Scholars say it's more common at universities that unpopular professors are squeezed out or given early-retirement settlements rather than fired. The protection of tenure can make outright job termination a costly and lengthy battle.
Richard Berthold, a former University of New Mexico professor, retired two years after he was censured for telling his class on Sept. 11, 2001: "Anyone who blows up the Pentagon gets my vote."
The 31-year professor said he was "harassed" into retiring after the notorious comment, which prompted death threats and hate mail.

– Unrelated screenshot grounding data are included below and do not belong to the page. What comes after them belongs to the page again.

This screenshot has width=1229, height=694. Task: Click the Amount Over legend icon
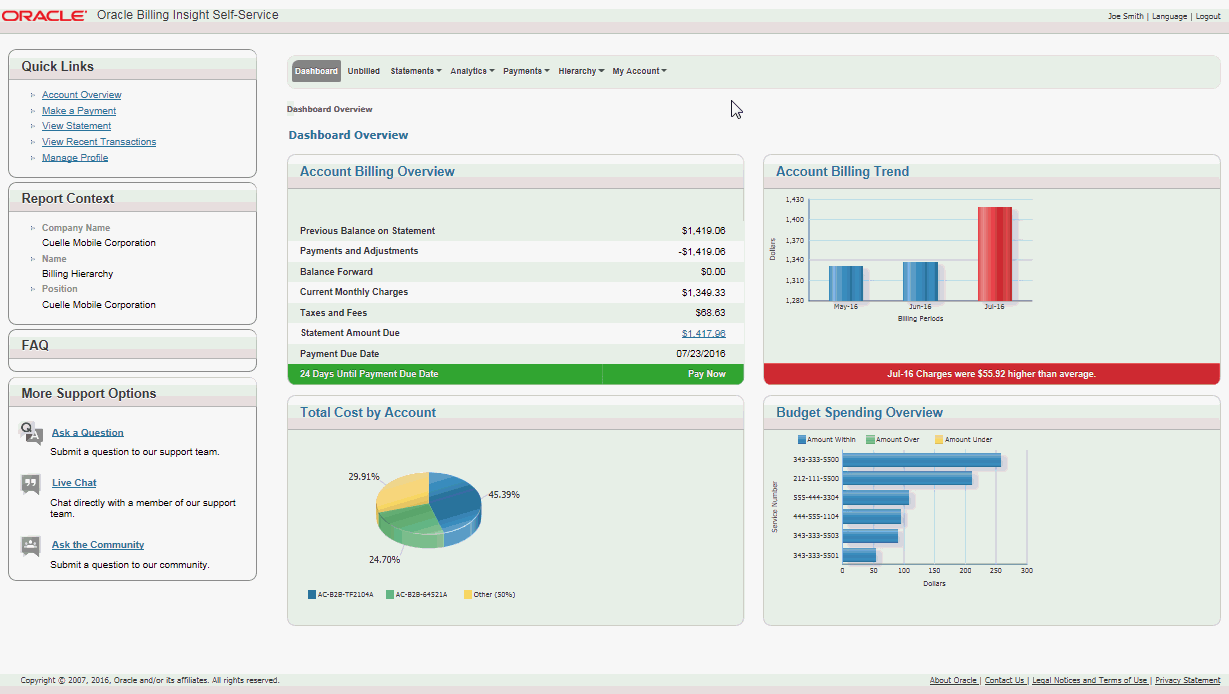pos(870,440)
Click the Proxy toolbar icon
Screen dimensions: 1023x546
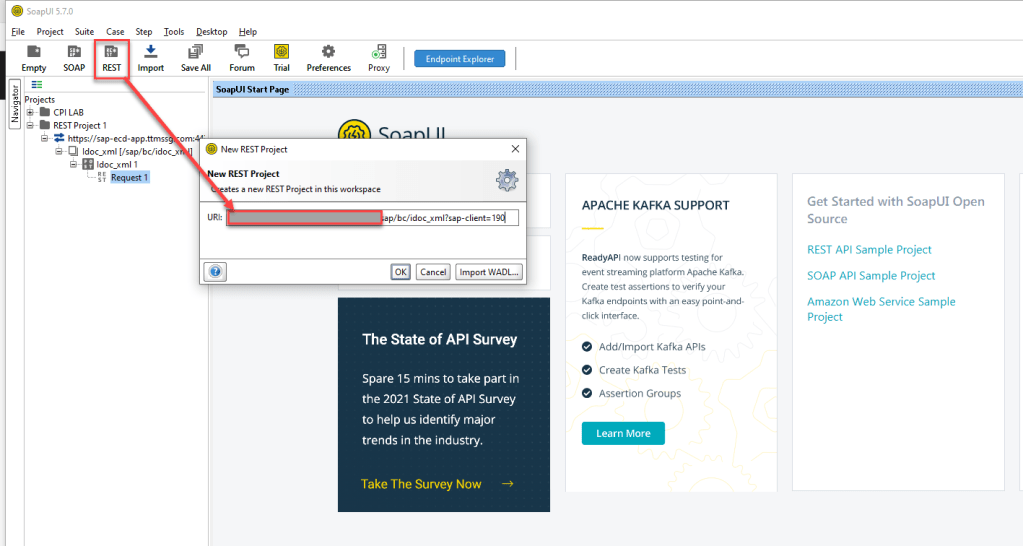coord(379,58)
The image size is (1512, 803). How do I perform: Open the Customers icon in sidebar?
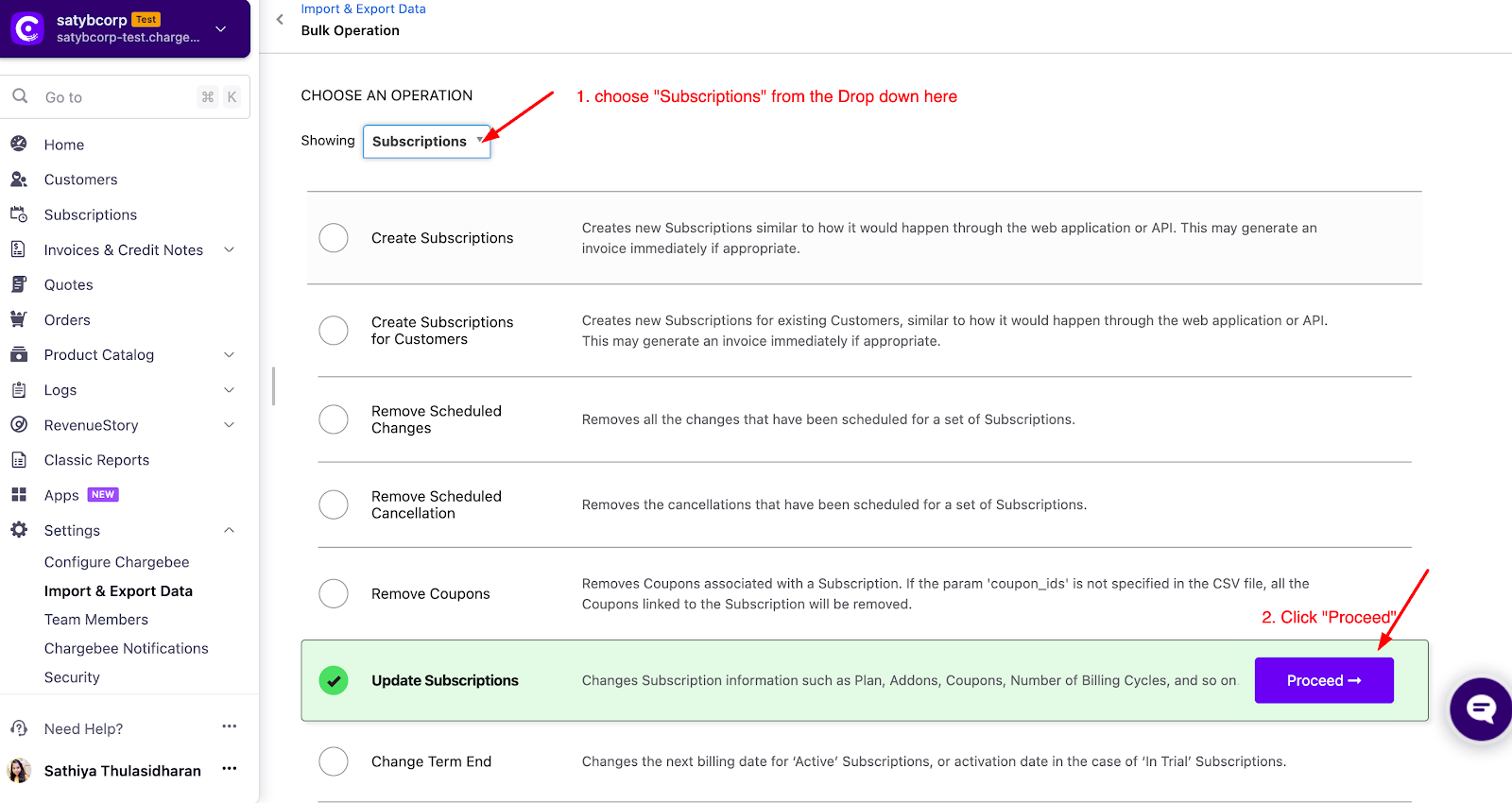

He was given a negative post-tenure review and a 1 percent raise at UNM, barred from teaching a freshman Western civilization class he'd led his whole career, and his graduate-student help was cut, he said.
Administrators there kept a close eye on him, he said, and only one faculty member in his department publicly defended him after his comment drew national attention.
"It started to seem that every time I opened my mouth, I was being accused of some kind of unprofessional conduct,"
Berthold said. "At the time, it was getting to me. ... They made it perfectly clear that they didn't want me there, and it was just not as fun anymore."
Churchill came under fire last year for a Sept. 11 essay that compared victims in the World Trade Center attacks to a notorious Nazi. Ensuing allegations of research misconduct prompted investigations that led interim Chancellor Phil DiStefano to call Monday for the tenured ethnic studies professor's dismissal.
Churchill has denied the claims and said he's under a right-wing attack on academic freedom.
The chancellor's decision, which will be appealed and would need Board of Regents approval to be final, is rare for CU.
Members of one CU committee that reviewed Churchill's work called his case an "anomaly" and said they found no other instances in campus history that resulted in a research-misconduct finding. They discovered one case of plagiarism, but that faculty member resigned, apparently as part of a negotiated settlement.
About 40 faculty members nationwide are fired every year, said Jonathan Knight, spokesman for the American Association of University Professors. The ensuing legal battles can last several years.
R. Igor Gamow, fired from CU in 2004, said in a letter to the editor last month that the university has "well-used strategies to eliminate tenured professors" short of dismissing them.
"The first one is to freeze or almost freeze their salaries," he wrote. "The second strategy is to give them unpalatable courses to teach. The third strategy is to move them into administration."
CU dismissed Gamow for "moral turpitude" after seven women accused him of sexual assault and harassment. He denies the allegations and is suing the school for wrongful termination.
Mahinder Uberoi is the only other tenured CU professor to have been fired, said school spokeswoman Jeannine Malmsbury.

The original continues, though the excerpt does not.